Re: [Pulp-dev] Plugin relationship to tasks

2018-03-26 Thread Milan Kovacik
On Mon, Mar 26, 2018 at 9:38 PM, Austin Macdonald  wrote:
>
>
> On Mon, Mar 26, 2018 at 2:30 PM, Dennis Kliban  wrote:
>>
>> This proposal does not make the plugin writer's job any easier. This
>> simply changes where the plugin writer is providing validation logic, in a
>> serializer vs. in a view.
>
>
> It does make the plugin writer's job easier *because* it changes how the
> validation is provided, Plugin writers already have to understand how to
> create models/serializers (and it is very simple) for all the other objects.
> Seriallizer validation is much simpler than viewset validation because
> serializers are literally designed to do this.
>
>>
>>
>> The other problem I see is that complexity for users is increased.
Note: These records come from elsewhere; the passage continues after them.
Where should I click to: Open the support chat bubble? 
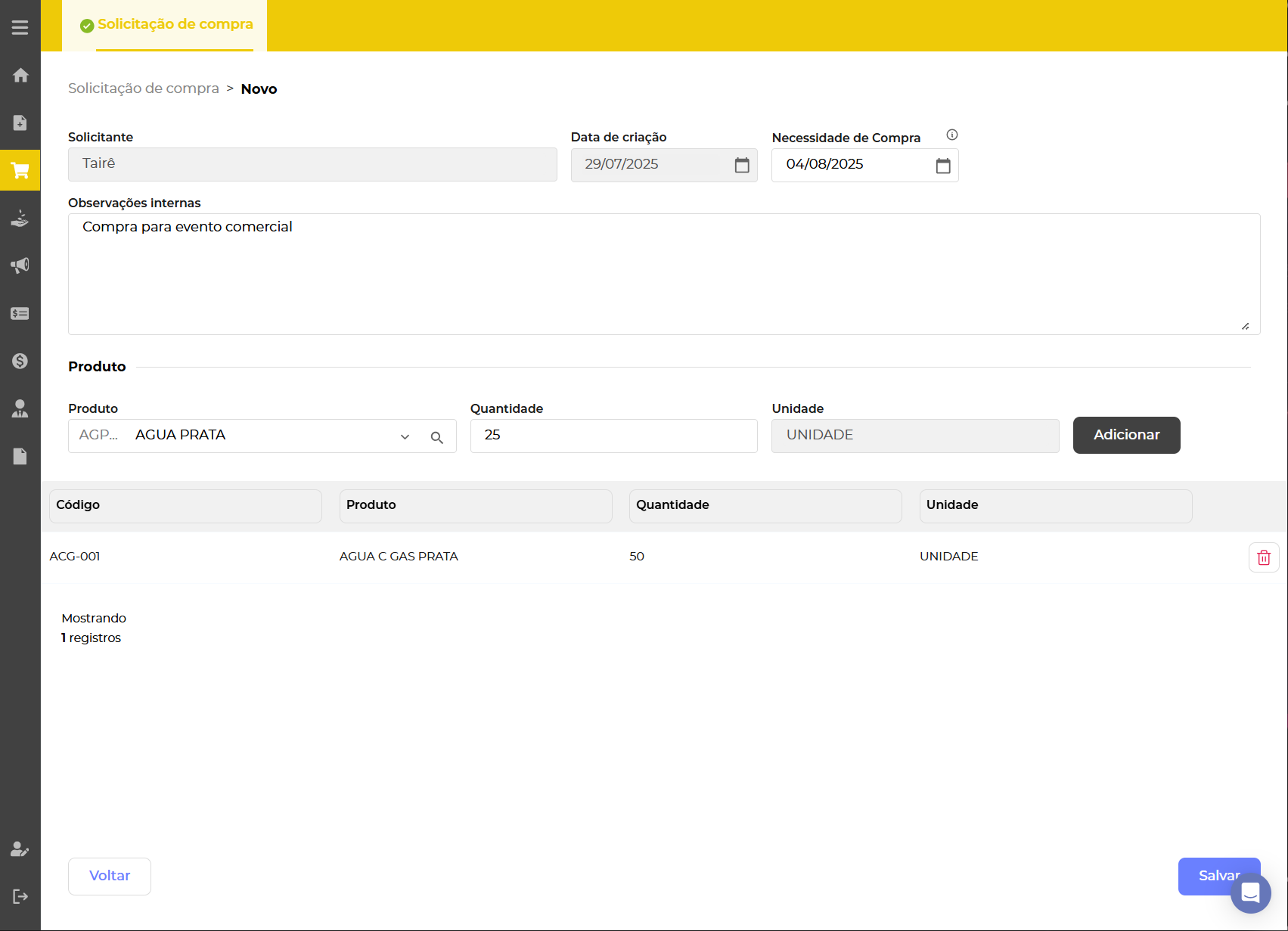click(1250, 893)
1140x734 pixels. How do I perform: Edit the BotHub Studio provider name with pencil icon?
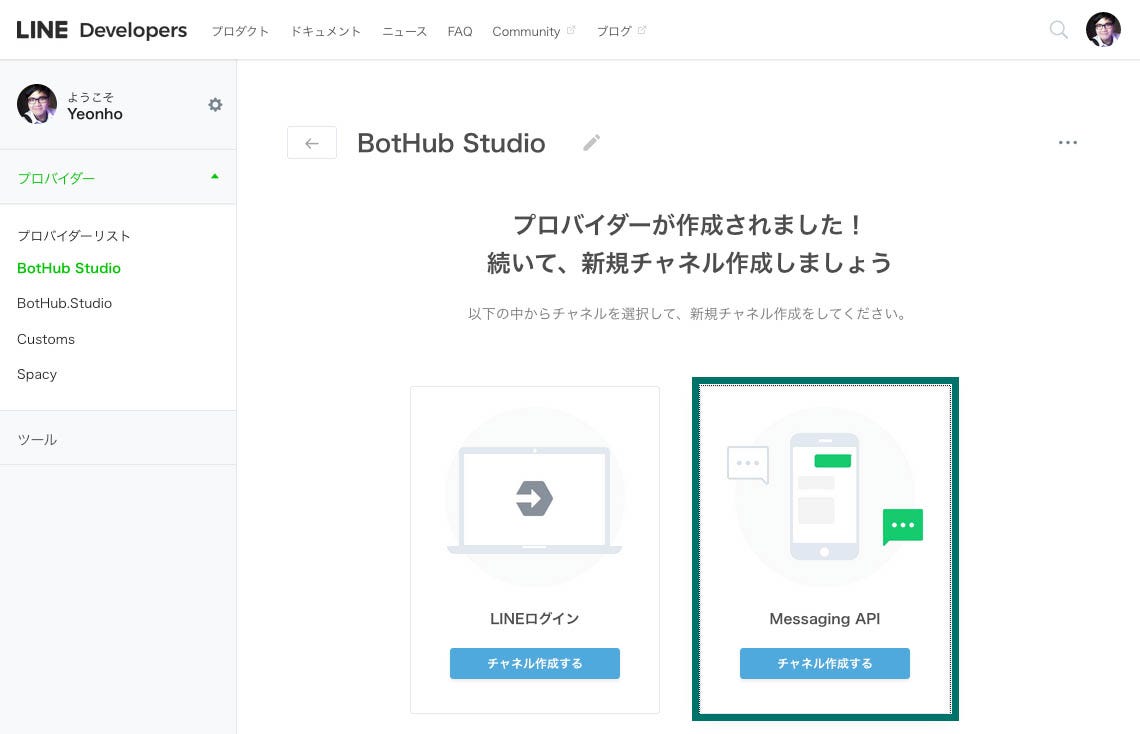tap(591, 143)
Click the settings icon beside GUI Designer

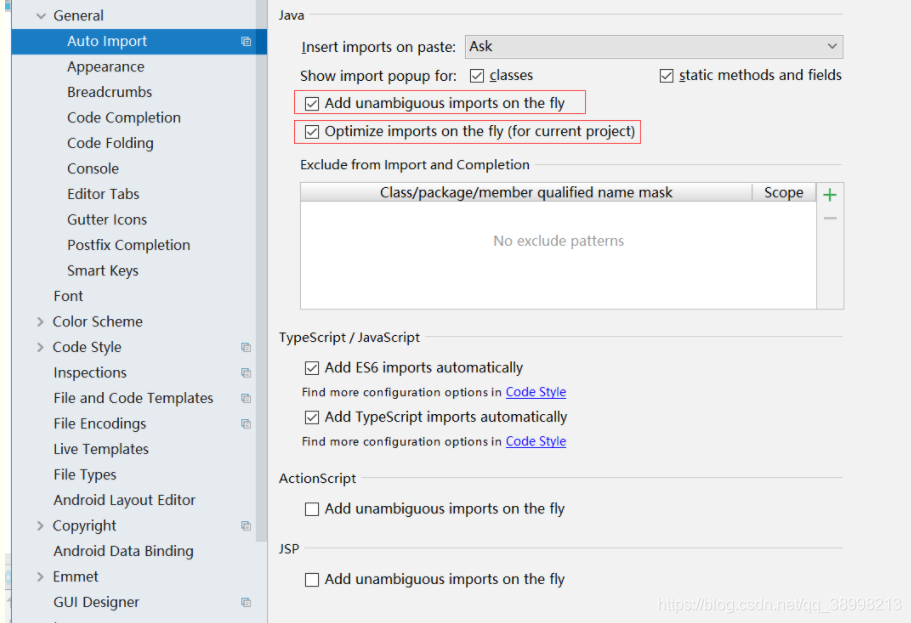point(245,601)
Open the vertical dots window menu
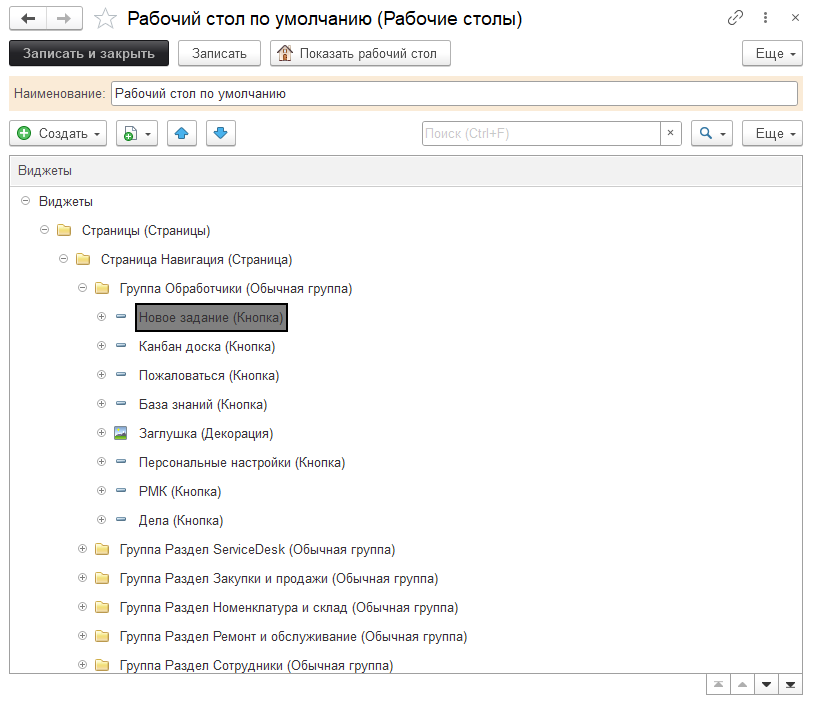This screenshot has width=821, height=707. [767, 18]
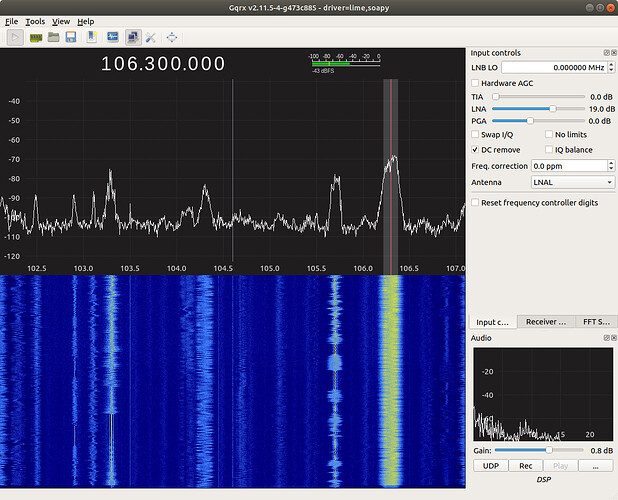This screenshot has width=618, height=500.
Task: Click the I/Q record and playback icon
Action: click(111, 37)
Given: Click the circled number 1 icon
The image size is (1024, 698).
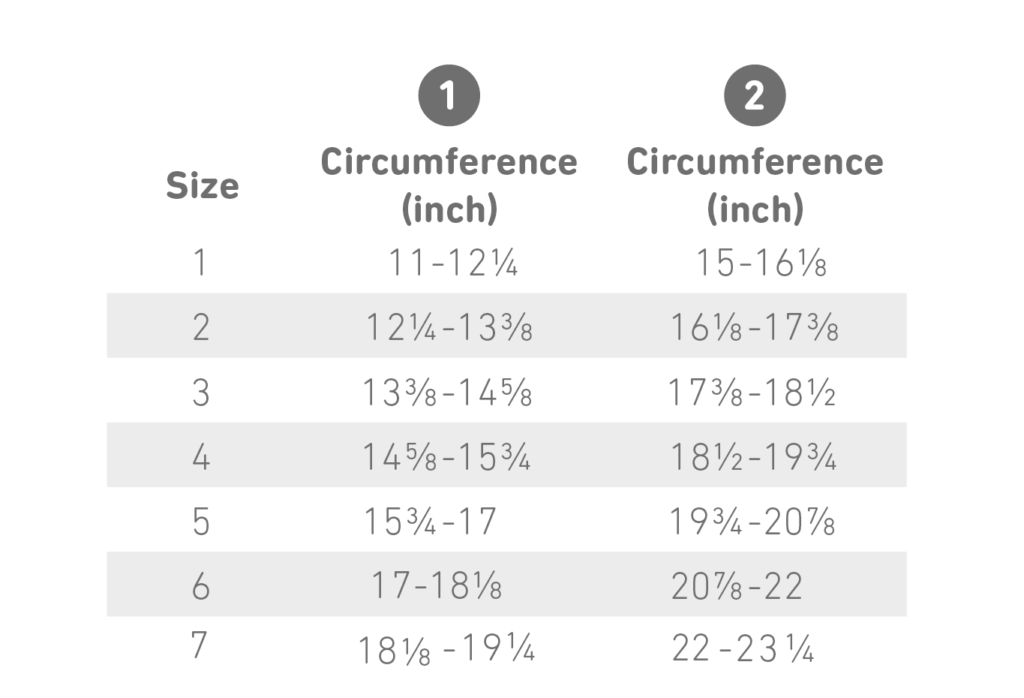Looking at the screenshot, I should tap(449, 95).
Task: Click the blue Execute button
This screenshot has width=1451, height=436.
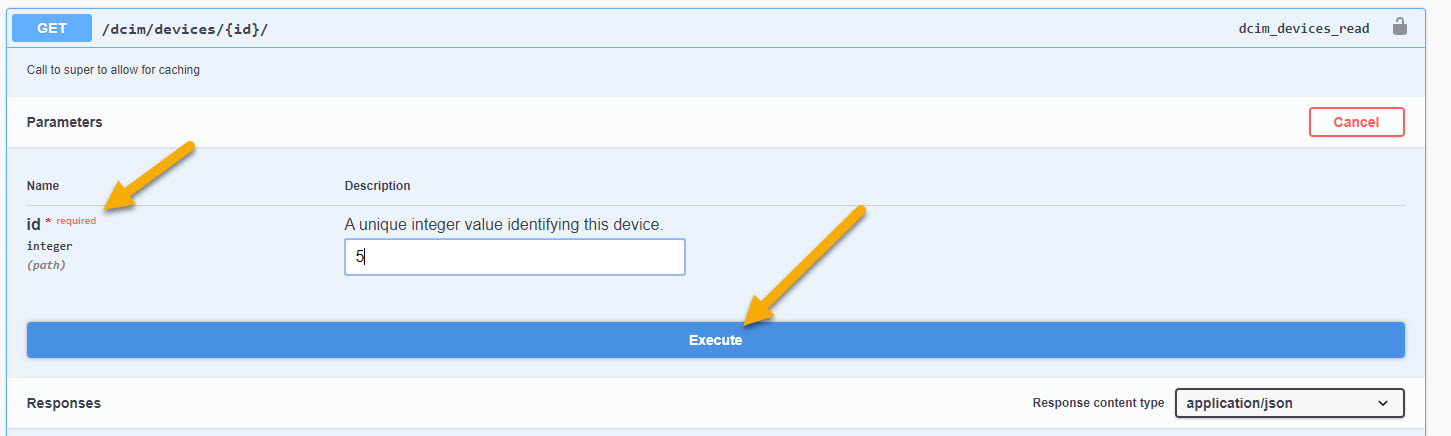Action: [715, 340]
Instead
>> of having 1 resource for tracking task progress, there would be an infinite
>> number of resources for tracking progress of tasks.
>
>
> In the proposal, Tasks are Master/Detail. The user doesn't have to "track"
> it at all. They can still use v3/tasks/ to see all the tasks. Retrieving
> tasks will either be the same (v3/tasks/) or easier if they know the task
> they are looking for (v3/tasks/file/syncs/)
>
>>
>> I don't see the value added by the proposed change.
>
>
> Value #1: We have to do something to address the problem that
> adding/removing content to a repository without plugin input is incorrect.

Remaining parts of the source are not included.